**TRY IT:**
Return only the lines running from the one that contains "Click the breadcrumb back ellipsis button" through the end of the entries, exactly, both ends included. Omit pictures.

**MATERIAL SHOWN:**
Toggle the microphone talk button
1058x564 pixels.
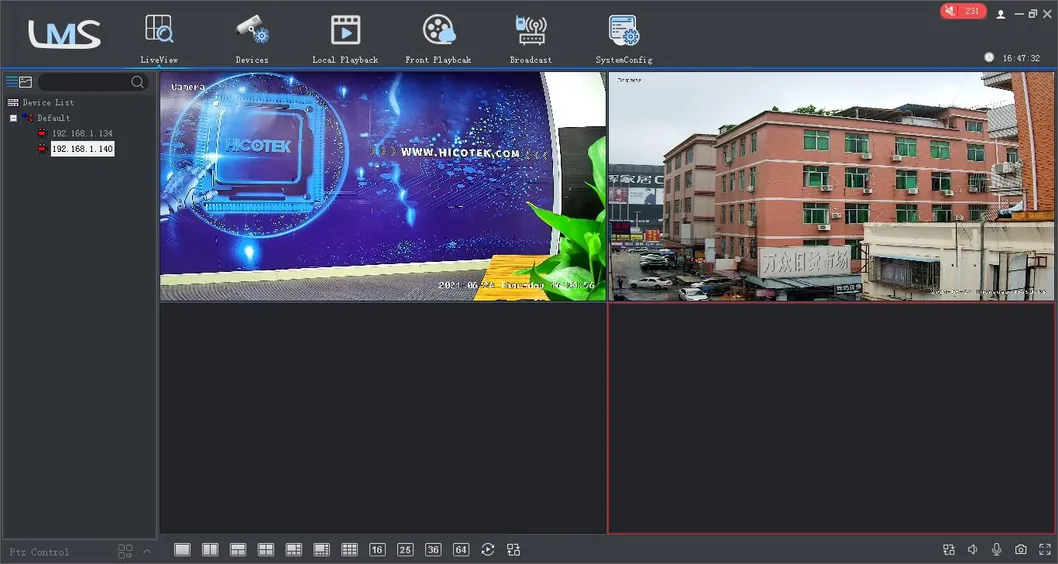point(997,550)
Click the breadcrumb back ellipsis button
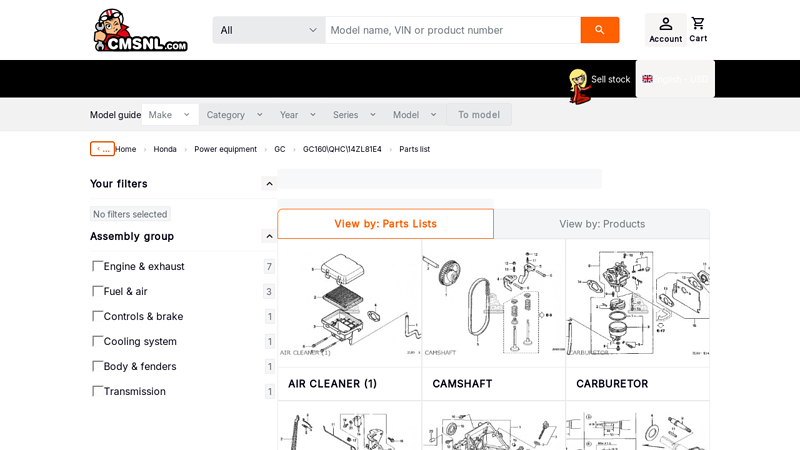This screenshot has width=800, height=450. tap(102, 149)
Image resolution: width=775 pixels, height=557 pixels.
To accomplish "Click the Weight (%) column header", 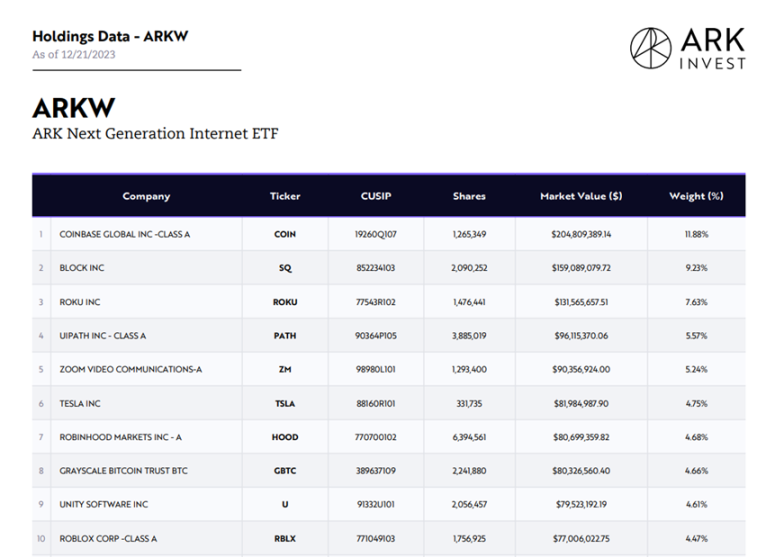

**TASK RESULT:**
Click the breadcrumb back ellipsis button
This screenshot has width=800, height=450. tap(102, 149)
Image resolution: width=775 pixels, height=557 pixels.
To accomplish "Click the Weight (%) column header", 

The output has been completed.